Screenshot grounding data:
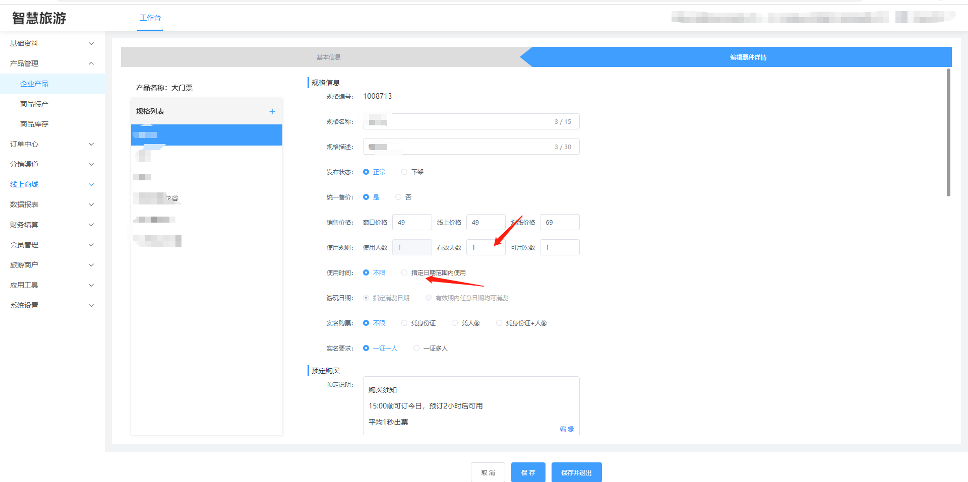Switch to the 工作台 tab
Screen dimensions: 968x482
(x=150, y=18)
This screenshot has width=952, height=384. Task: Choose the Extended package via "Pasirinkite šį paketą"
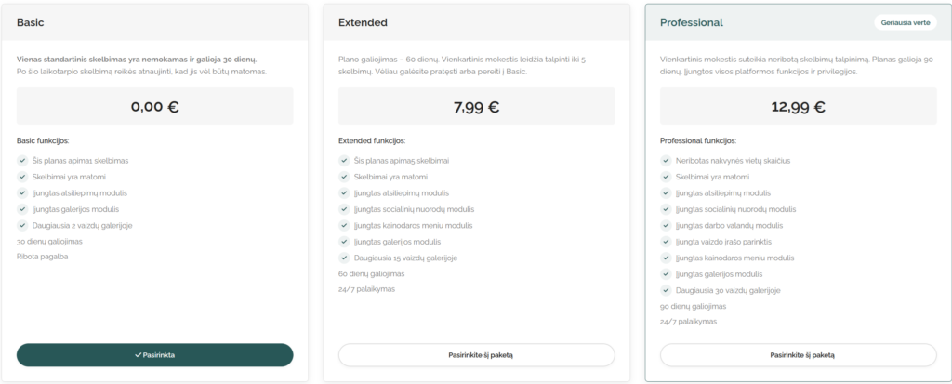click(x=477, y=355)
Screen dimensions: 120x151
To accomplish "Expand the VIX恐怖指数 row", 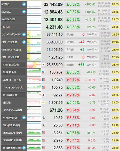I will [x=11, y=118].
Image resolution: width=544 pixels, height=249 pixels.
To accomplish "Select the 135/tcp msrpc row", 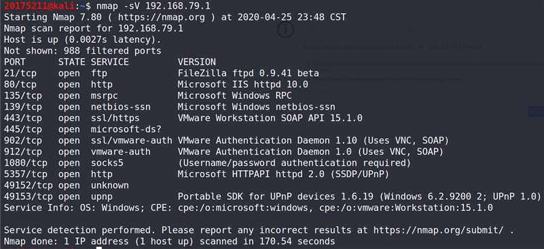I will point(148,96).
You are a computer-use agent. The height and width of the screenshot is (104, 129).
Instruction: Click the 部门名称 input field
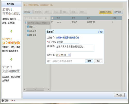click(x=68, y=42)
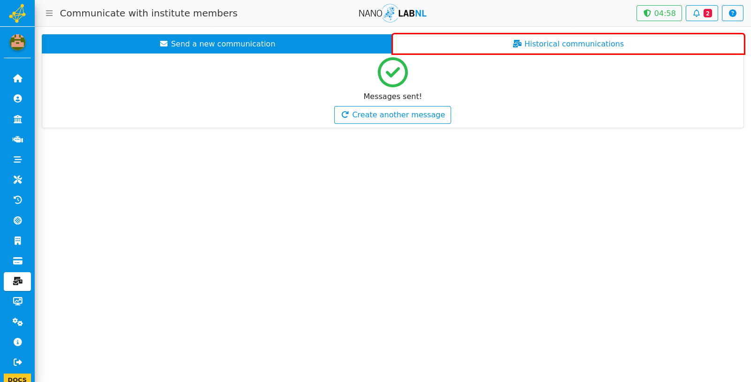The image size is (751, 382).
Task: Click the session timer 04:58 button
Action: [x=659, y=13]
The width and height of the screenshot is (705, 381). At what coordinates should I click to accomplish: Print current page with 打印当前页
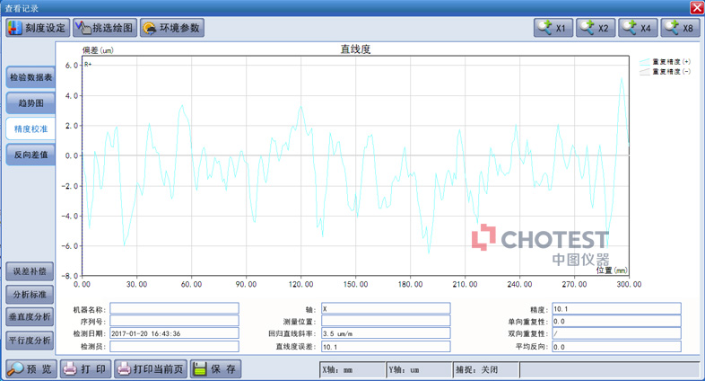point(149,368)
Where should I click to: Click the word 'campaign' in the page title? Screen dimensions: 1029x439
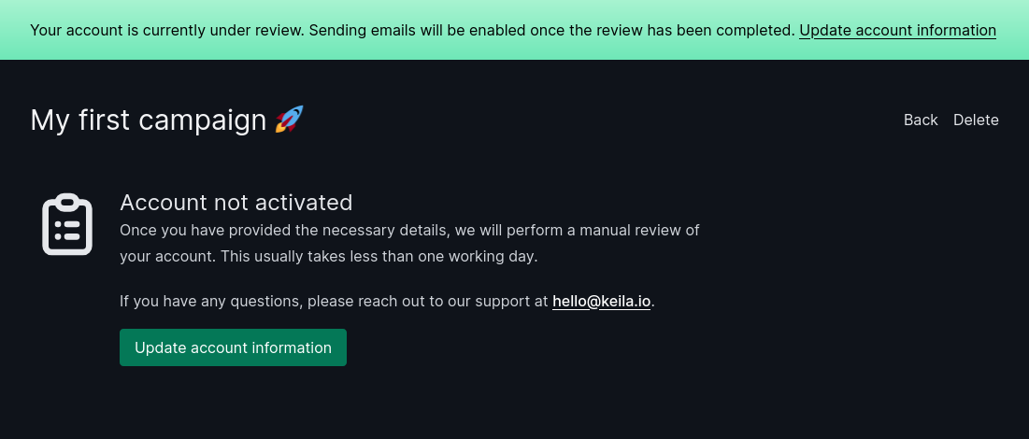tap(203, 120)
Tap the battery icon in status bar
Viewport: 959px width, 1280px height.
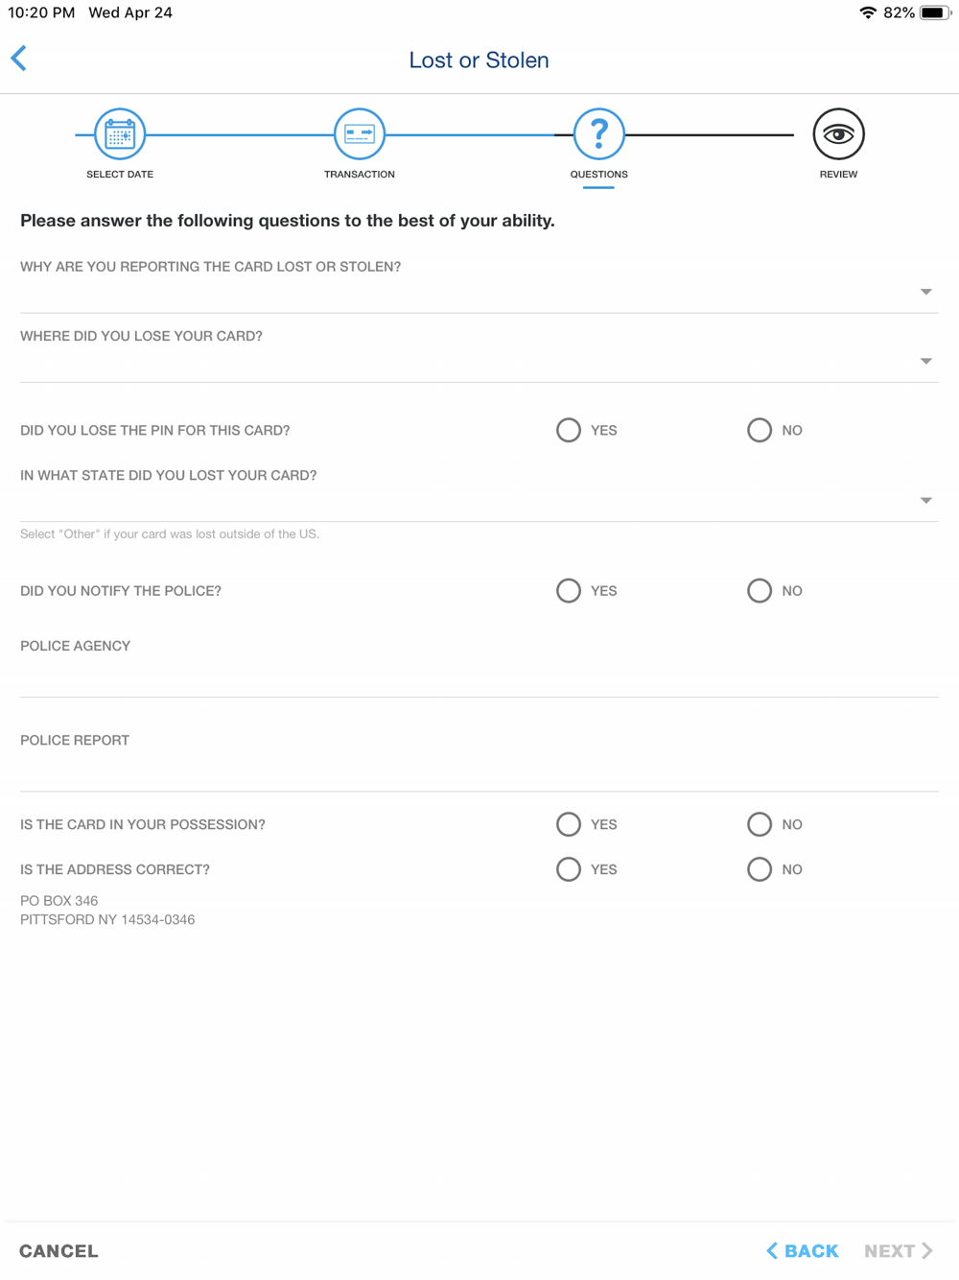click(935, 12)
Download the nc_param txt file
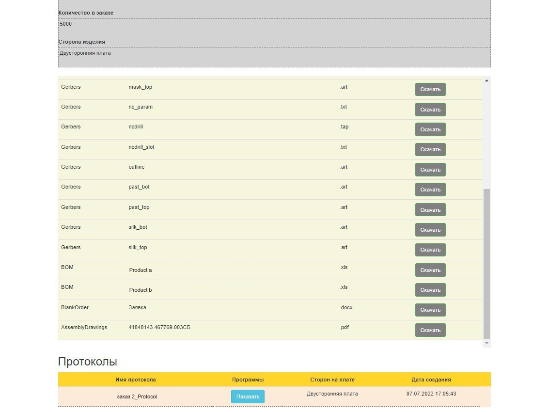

Exercise prompt
Copy out exactly the lines between the line that contains "Tap the battery icon in status bar" and the last line of the records, both ends included; leave out every picture.

Answer box
Tap the battery icon in status bar
Viewport: 959px width, 1280px height.
click(935, 12)
Download the nc_param txt file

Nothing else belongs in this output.